_About this task_. Could you write out exactly the lines from the one that contains "Task: Open the Auto-Sleeper" through the last line of the listing below, both included and nothing more?

_Dataset records_.
= = =
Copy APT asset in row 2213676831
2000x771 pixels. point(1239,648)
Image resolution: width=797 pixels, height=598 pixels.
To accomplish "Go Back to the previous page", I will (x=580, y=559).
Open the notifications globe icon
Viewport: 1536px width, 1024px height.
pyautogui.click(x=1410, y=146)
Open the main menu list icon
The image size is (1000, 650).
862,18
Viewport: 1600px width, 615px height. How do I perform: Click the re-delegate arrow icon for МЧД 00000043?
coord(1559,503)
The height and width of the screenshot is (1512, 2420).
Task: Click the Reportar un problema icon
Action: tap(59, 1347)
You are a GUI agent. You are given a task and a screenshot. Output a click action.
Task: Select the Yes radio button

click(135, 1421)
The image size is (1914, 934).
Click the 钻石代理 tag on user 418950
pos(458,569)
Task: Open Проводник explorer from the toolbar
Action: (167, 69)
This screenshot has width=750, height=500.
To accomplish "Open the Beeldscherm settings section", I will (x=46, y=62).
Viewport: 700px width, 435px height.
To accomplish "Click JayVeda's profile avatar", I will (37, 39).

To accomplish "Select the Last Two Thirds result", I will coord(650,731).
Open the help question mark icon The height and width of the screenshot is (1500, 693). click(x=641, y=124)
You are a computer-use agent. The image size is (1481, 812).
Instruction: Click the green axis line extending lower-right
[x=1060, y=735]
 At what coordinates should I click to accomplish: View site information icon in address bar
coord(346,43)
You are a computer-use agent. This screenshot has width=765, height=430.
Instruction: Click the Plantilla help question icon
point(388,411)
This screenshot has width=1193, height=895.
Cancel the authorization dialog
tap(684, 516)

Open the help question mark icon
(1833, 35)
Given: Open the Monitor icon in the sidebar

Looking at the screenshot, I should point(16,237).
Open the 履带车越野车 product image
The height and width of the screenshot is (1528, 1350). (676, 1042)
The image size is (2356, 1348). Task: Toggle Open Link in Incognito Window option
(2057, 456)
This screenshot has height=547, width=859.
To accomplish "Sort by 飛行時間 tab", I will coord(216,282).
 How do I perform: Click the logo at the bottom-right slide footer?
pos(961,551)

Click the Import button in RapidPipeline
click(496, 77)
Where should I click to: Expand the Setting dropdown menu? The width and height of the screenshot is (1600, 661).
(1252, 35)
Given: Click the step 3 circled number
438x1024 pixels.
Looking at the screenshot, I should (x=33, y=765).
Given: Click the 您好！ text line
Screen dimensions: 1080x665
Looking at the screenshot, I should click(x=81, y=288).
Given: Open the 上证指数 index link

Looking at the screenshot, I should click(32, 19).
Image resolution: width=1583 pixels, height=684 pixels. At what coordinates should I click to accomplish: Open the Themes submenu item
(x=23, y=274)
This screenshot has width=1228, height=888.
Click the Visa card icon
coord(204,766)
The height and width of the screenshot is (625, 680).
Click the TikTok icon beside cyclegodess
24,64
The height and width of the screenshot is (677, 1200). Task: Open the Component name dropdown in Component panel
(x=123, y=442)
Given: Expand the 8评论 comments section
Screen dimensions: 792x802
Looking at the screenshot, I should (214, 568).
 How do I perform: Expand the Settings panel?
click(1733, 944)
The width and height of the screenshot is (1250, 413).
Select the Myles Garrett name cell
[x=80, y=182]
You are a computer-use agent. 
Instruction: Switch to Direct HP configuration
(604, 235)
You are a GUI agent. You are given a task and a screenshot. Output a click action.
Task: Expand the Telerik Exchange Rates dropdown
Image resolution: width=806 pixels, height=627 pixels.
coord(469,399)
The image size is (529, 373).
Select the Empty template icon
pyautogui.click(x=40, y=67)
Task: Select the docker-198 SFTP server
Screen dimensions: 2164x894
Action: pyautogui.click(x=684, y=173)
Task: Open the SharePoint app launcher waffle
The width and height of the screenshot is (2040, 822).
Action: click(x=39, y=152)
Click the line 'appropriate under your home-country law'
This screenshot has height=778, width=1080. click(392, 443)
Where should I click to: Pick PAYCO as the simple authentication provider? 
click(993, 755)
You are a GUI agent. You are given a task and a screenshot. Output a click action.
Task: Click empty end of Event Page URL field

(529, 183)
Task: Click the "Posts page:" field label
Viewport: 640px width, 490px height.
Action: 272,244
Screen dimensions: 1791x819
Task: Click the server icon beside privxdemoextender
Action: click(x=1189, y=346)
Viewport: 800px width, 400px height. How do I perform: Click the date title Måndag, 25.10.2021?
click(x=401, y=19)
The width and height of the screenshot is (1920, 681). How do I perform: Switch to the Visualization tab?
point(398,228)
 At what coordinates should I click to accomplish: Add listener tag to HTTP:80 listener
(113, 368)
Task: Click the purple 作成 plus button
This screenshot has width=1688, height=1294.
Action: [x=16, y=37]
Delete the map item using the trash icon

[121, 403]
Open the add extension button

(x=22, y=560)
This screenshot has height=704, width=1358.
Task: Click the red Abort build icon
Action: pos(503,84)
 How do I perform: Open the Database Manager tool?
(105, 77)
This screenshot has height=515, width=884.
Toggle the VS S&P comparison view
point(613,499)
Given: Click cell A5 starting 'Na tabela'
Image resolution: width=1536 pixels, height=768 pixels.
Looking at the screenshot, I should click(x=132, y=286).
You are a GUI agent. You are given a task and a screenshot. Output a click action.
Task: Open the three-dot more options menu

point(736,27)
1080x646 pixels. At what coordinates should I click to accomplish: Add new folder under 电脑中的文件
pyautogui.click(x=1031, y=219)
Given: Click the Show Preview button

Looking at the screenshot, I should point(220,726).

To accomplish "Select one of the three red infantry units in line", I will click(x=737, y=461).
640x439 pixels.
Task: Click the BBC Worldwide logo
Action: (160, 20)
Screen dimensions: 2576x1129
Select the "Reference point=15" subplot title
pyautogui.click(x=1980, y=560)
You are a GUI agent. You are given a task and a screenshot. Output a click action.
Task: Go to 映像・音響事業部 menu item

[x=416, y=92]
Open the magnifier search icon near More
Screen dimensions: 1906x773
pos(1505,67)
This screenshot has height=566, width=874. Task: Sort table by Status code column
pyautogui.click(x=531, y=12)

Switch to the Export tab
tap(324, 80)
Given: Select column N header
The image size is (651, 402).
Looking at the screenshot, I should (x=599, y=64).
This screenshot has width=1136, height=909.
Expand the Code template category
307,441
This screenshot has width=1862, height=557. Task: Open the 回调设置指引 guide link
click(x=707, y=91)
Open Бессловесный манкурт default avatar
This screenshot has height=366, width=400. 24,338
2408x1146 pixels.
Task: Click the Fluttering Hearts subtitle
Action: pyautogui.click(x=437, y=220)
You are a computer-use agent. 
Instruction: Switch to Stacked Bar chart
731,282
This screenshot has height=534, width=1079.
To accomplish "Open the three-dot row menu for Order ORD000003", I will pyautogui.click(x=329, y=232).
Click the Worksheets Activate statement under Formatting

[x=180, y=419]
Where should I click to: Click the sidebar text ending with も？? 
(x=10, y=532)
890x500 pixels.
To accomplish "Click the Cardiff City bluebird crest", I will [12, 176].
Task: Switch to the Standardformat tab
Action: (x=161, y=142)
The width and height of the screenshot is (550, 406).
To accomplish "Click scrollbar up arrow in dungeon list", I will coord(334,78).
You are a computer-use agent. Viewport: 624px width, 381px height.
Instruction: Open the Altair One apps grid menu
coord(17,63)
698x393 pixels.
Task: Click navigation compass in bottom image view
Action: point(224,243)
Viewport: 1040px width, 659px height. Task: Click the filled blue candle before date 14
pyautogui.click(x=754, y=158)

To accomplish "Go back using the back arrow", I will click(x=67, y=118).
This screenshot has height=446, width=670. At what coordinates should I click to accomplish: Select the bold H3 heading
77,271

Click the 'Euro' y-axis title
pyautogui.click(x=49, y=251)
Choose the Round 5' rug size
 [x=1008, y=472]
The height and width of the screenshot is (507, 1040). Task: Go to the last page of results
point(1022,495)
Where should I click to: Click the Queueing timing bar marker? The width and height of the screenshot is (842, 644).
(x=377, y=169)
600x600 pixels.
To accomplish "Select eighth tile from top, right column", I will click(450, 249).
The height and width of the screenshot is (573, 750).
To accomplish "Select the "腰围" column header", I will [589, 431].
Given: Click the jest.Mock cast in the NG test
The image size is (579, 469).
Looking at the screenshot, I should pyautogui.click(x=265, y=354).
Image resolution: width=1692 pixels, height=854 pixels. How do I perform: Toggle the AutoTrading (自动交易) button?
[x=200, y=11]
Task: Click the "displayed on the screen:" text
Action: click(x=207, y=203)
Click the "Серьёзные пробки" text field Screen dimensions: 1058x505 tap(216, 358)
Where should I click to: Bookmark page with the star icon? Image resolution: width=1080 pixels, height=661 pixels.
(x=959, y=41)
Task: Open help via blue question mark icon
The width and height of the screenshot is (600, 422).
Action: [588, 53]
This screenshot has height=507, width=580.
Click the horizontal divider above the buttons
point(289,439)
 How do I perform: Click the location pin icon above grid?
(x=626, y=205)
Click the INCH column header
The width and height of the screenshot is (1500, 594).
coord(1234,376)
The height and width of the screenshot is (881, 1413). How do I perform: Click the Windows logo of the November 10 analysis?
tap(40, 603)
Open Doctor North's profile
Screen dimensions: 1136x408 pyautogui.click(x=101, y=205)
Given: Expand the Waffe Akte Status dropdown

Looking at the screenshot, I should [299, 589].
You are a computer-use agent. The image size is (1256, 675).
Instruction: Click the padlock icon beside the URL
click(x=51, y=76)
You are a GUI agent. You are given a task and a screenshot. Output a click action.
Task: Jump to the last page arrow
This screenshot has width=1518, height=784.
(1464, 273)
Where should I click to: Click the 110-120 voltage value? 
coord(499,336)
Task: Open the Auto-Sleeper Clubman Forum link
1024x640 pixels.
= = =
_Solution to this exercise_.
Task: Open the Auto-Sleeper Clubman Forum link
1024x640 pixels.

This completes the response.